Monitoring surgical performance: an application of industrial quality process control to anterior cruciate ligament reconstruction

Quality control is receiving increasing attention from surgeons as a key to meeting the needs of patients and the requirements of health care authorities. The objective of the study was to evaluate a continuous monitoring program for surgical performance in anterior cruciate ligament reconstruction. We measured the differential anterior knee laxity immediately after anterior cruciate ligament reconstruction by two experienced surgeons. Surgical technique including the choice of ancillary devices and implant material was at the surgeon’s discretion. The target was an immediate postoperative differential knee laxity at 20° of knee flexion of −1.5 mm. The cumulative summation test (CUSUM) was used to detect inadequate performance. Seventy-nine consecutive patients were included in the study.

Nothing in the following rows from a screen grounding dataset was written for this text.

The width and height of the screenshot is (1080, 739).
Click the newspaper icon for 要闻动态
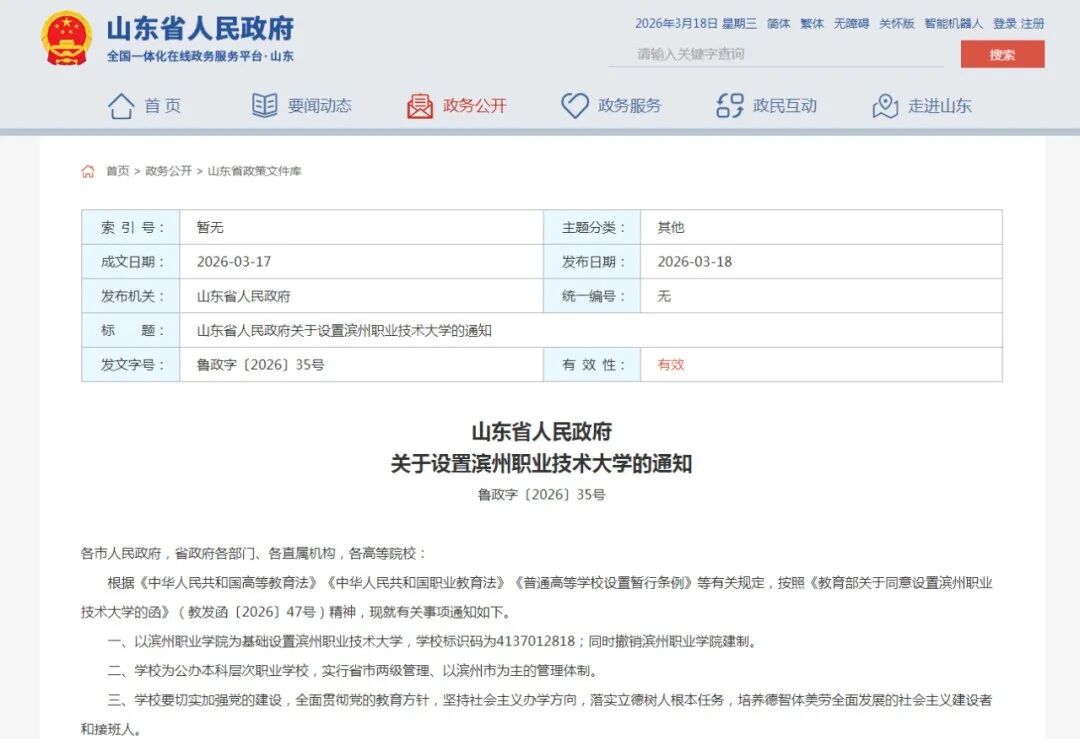[x=264, y=106]
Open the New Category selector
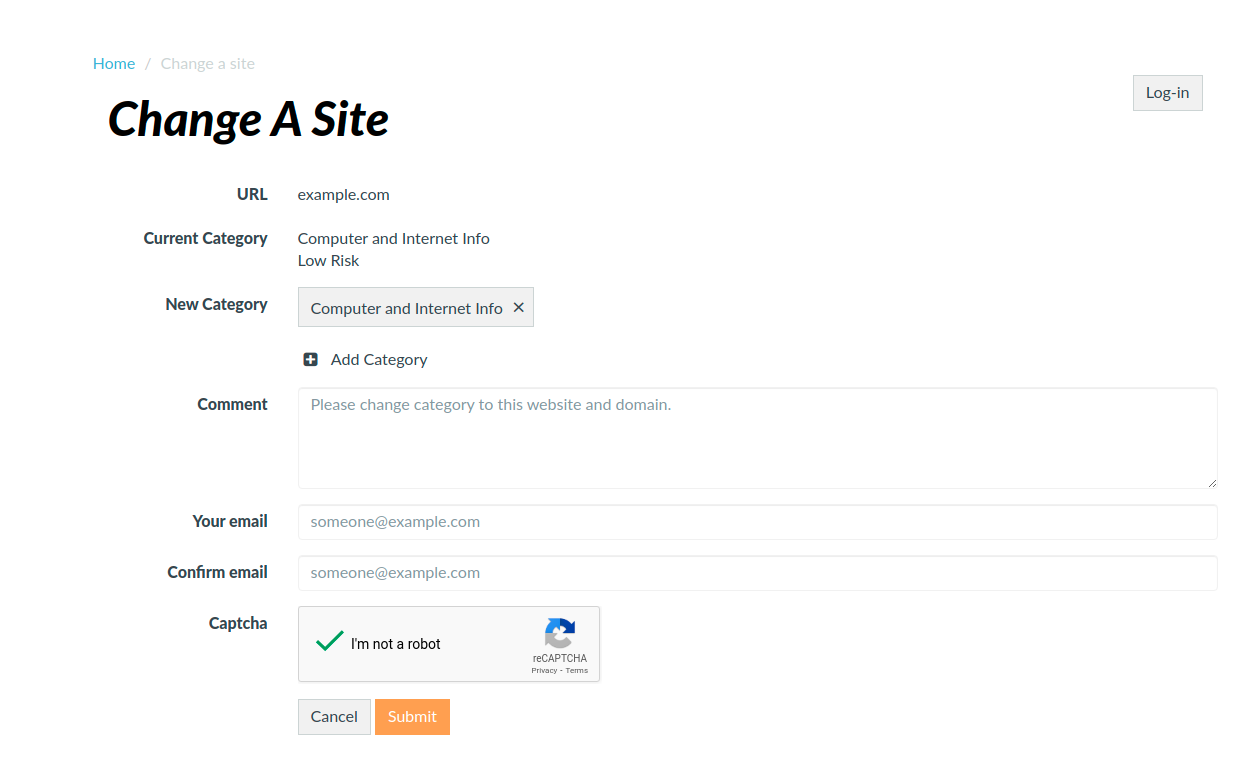Screen dimensions: 1235x766 click(415, 307)
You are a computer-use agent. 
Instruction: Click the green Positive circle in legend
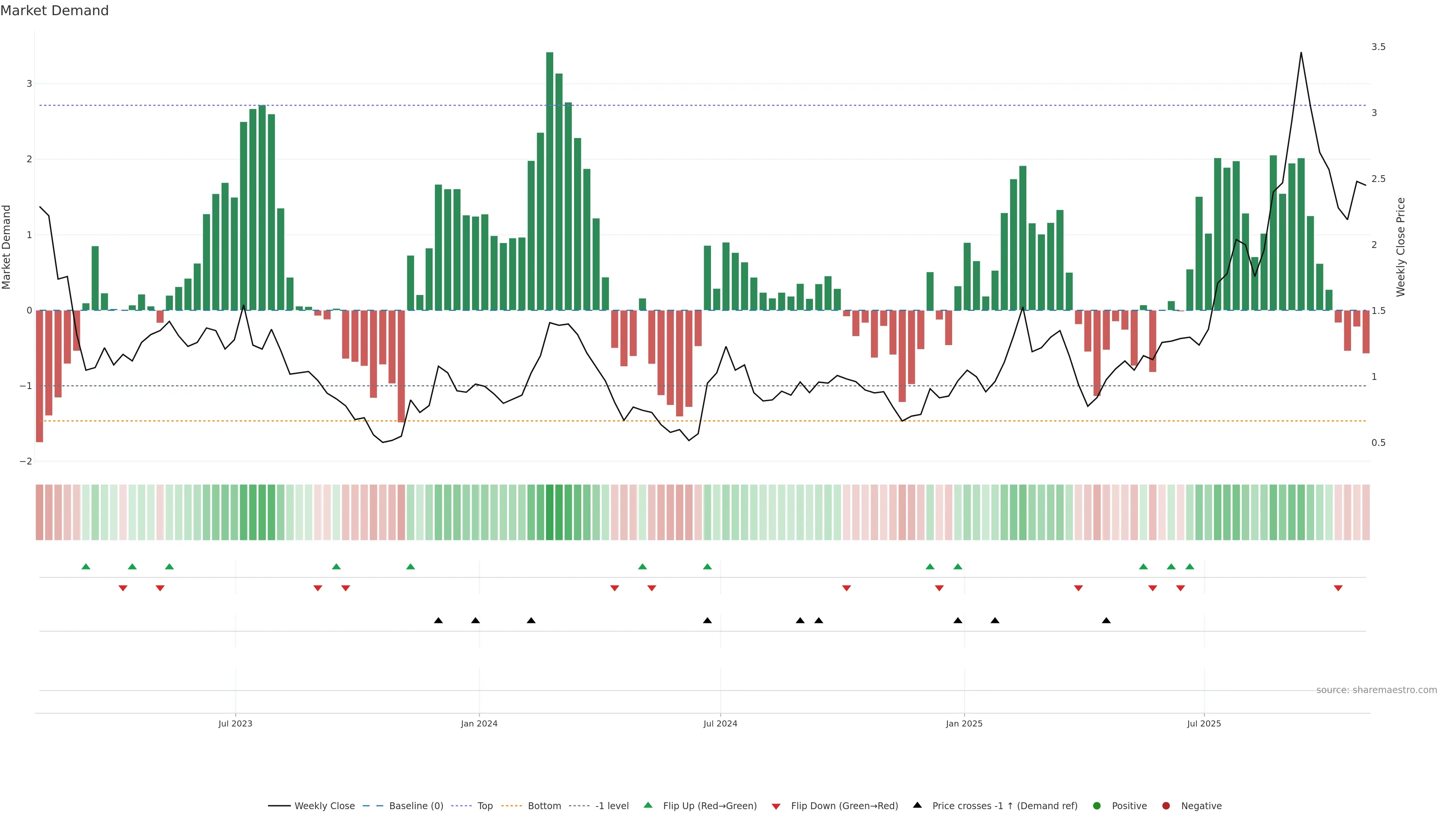point(1097,805)
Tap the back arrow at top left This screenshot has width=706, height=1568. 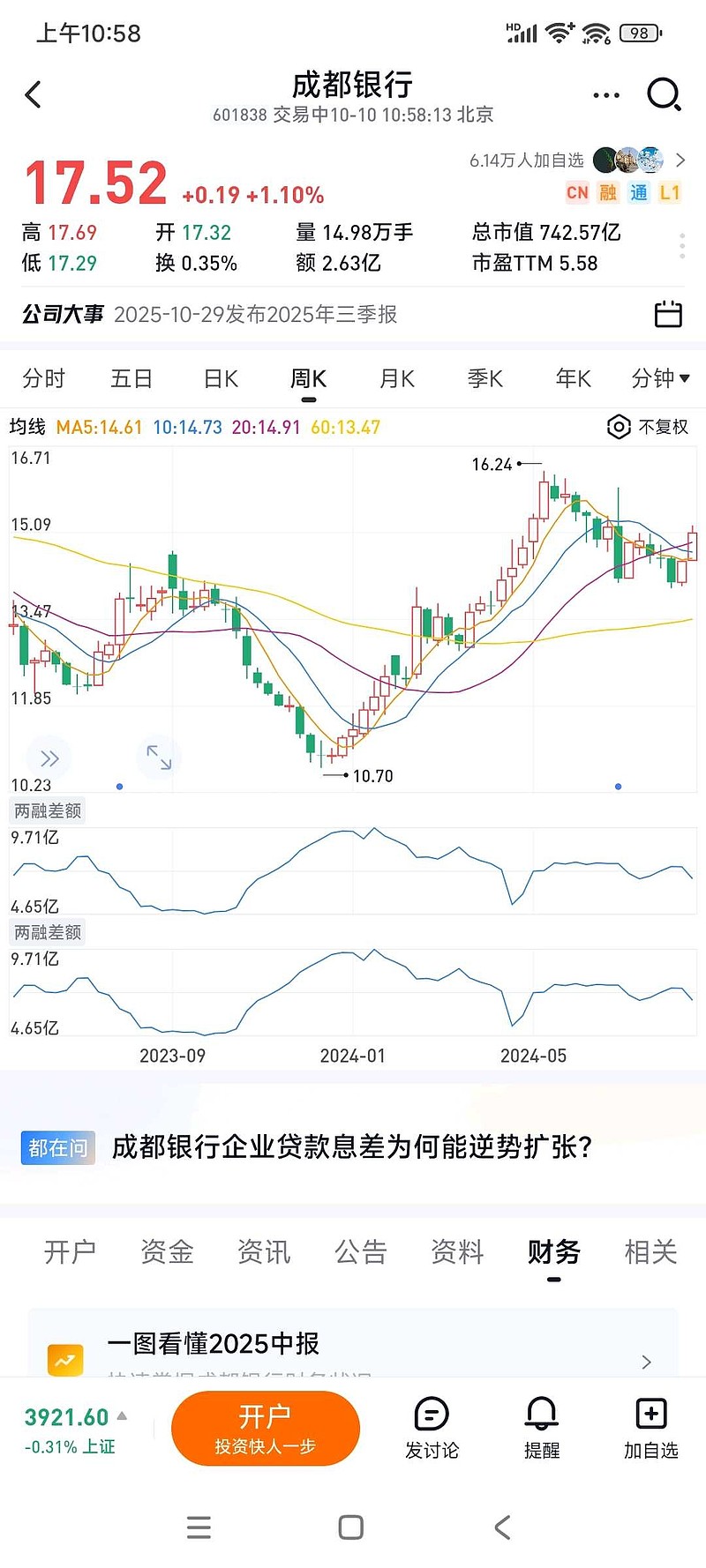click(x=34, y=94)
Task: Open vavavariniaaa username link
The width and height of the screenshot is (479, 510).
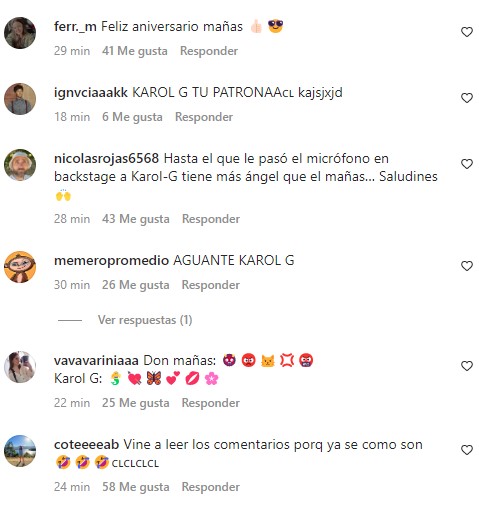Action: (x=96, y=360)
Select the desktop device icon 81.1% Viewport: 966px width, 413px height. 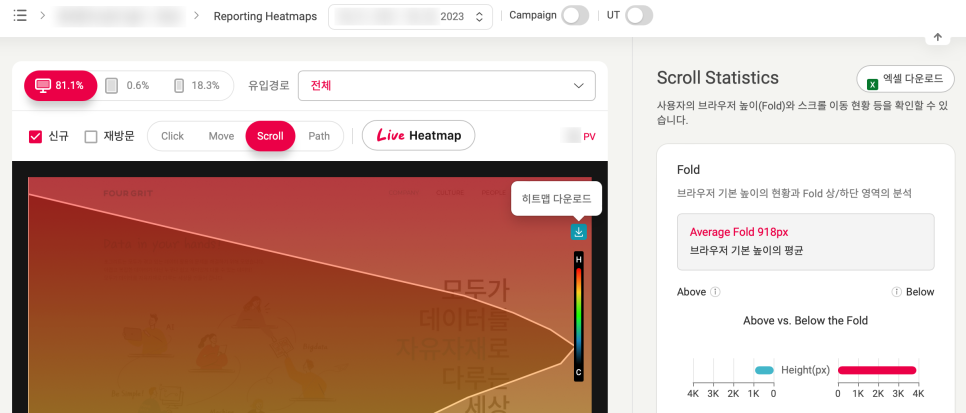click(61, 86)
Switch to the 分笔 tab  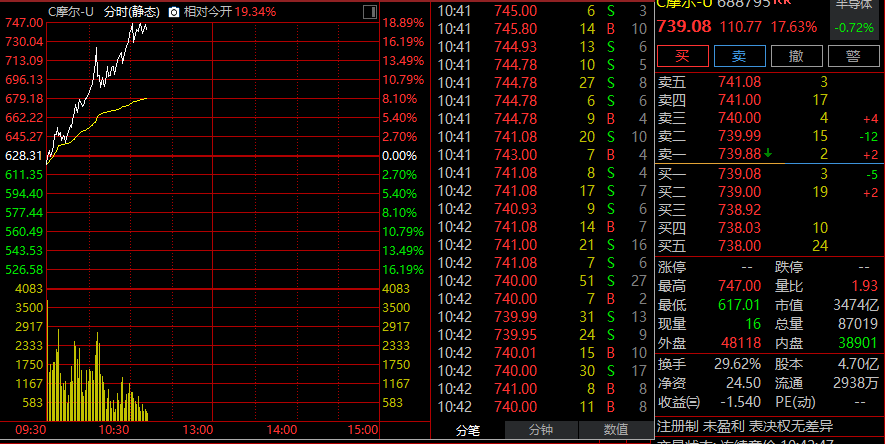click(467, 429)

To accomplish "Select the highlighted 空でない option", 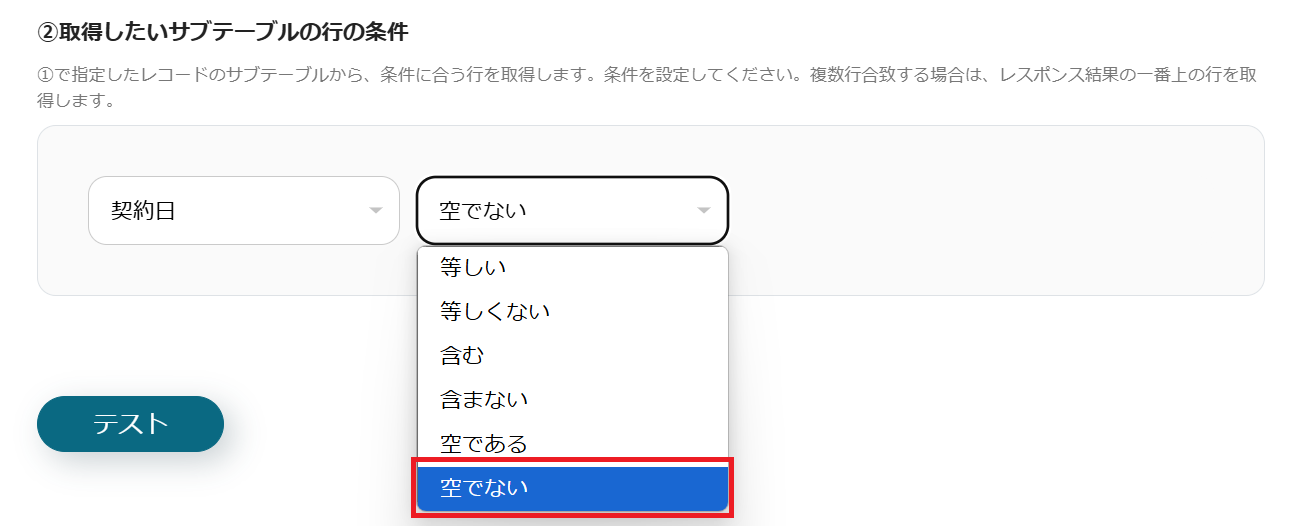I will (x=572, y=488).
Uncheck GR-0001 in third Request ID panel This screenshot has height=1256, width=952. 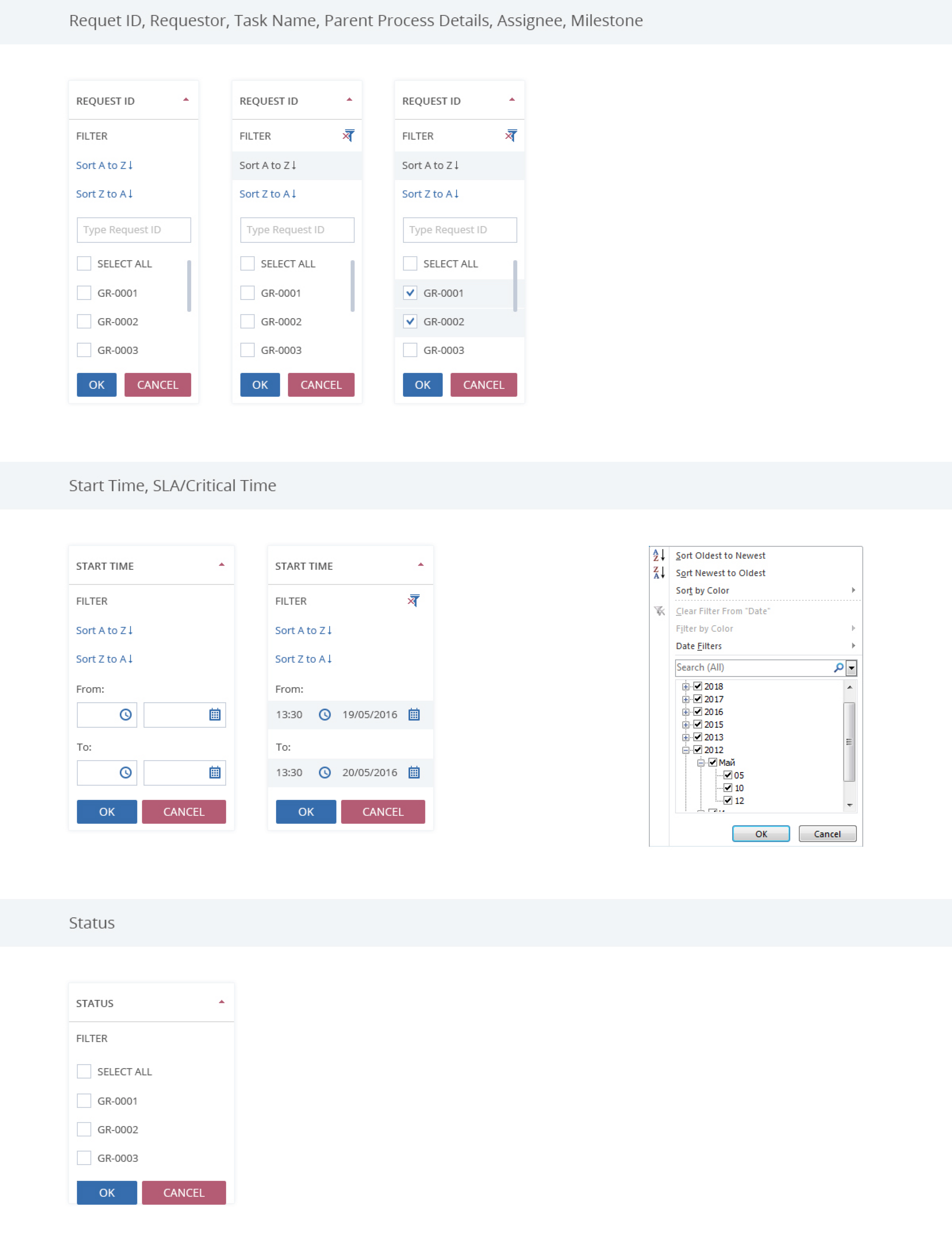pos(410,293)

Median postoperative differential knee laxity at 20° flexion was −2 mm (interquartile range −4 to 0 mm; SD = 2.3). The CUSUM test at 20° knee flexion emitted an alarm at the 12th procedure, indicating that performance was inadequate with a tendency for laxity to be above the target of −1.5 mm. Two alarms were emitted after the 28th procedure, indicating that laxity tended to be below the target. Monitoring of immediate postoperative differential anterior knee laxity in anterior cruciate ligament reconstruction is feasible and can provide useful information on actual surgeon performance. Clinical relevance: continuous monitoring of the quality of anterior cruciate ligament reconstruction may help surgeons to detect deviations from optimal performance when new surgical techniques and innovative fixation devices are introduced.